We all have heard or read about multi-million dollar verdicts
where a jury awarded millions of dollars in “punitive
damages.” Well, what are punitive damages and under
what circumstances are they awarded?
Unlike “compensatory damages,” which are designed
to compensate people for their injuries, pain and suffering,
and financial losses, “punitive” damages are specifically
intended to punish a defendant whose conduct was particularly
bad and to deter him (and others) from engaging in similar
conduct in the future.
In Georgia, for instance, punitive damages may be awarded
only in such “tort” actions in which it is proven
by clear and convincing evidence that the defendant's actions
showed “willful misconduct, malice, fraud, wantonness,
oppression, or that entire want of care which would raise
the presumption of conscious indifference to consequences.”
O.C.G.A. § 51-12-5.1 (West 2002). In other words, punitive
damages are intended for cases where there’s been much
more than just a simple mistake or a regrettable lapse of
judgment. A showing of especially bad behavior is required;
for example, a doctor cutting off the wrong leg due to inattention
or completely abandoning a patient during a time of dire need,
an impaired driver operating his vehicle under the influence
of drugs or alcohol, or a person violently assaulting another
with specific intent to cause harm.

## TASKS TO CARRY OUT
a: According to the text on punitive damages, what standard of proof must be met in Georgia before punitive damages may be awarded?
b: Go on with the text on punitive damages from its final sentence.

## EXCERPTED RECORDS

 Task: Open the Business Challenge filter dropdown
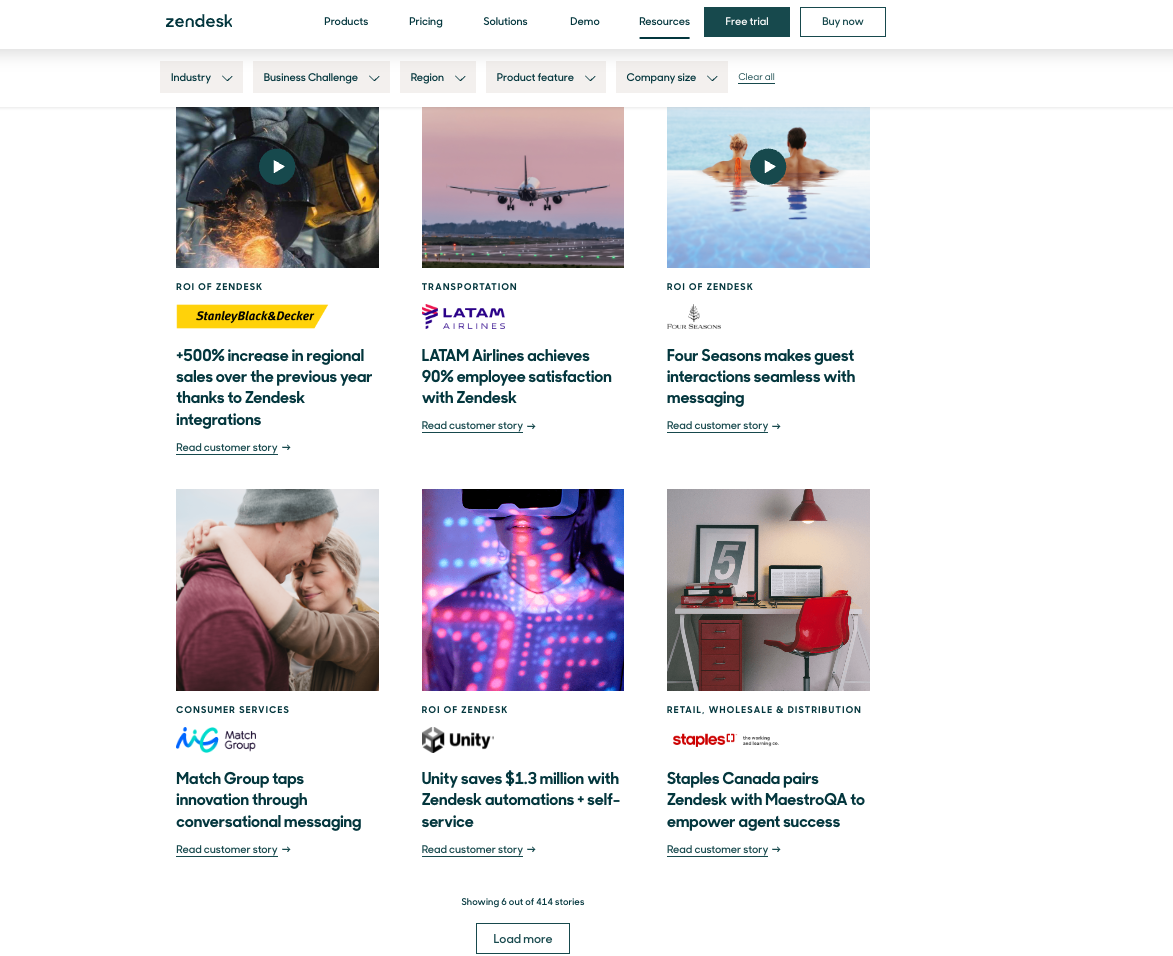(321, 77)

==

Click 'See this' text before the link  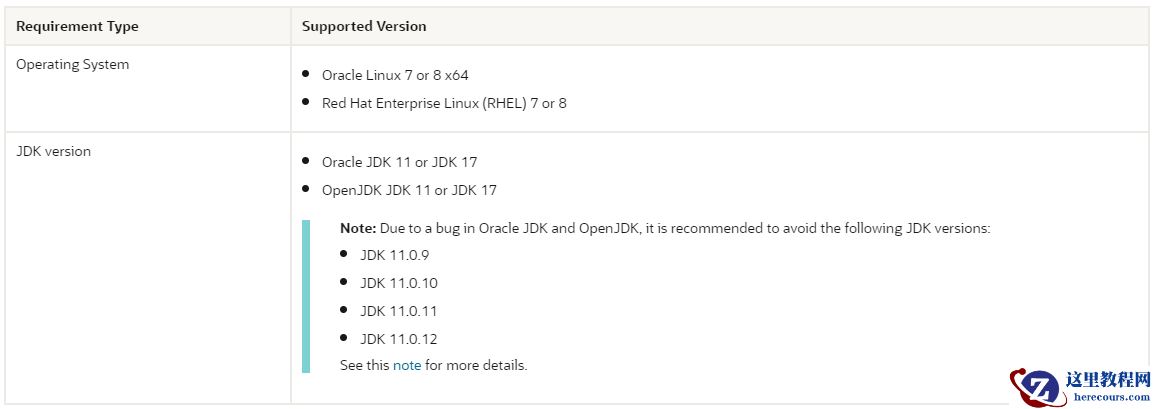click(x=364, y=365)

## ANSWERS PER TASK
a: Clear and convincing evidence.

b:
Punitive damages are to be awarded solely to punish, penalize,
or deter a defendant’s conduct. O.C.G.A. § 51-12-5.1
(West 2002). In Georgia, something more than the mere commission
of a wrongful act or “tort” is necessary for the
imposition of punitive damages. Negligence alone, even gross
negligence, will not support an award of punitive damages.
To recover punitive damages, a party usually has to show conduct
that is fairly extreme and outrageous, the type of conduct
that no one would want to encourage or accept in their community.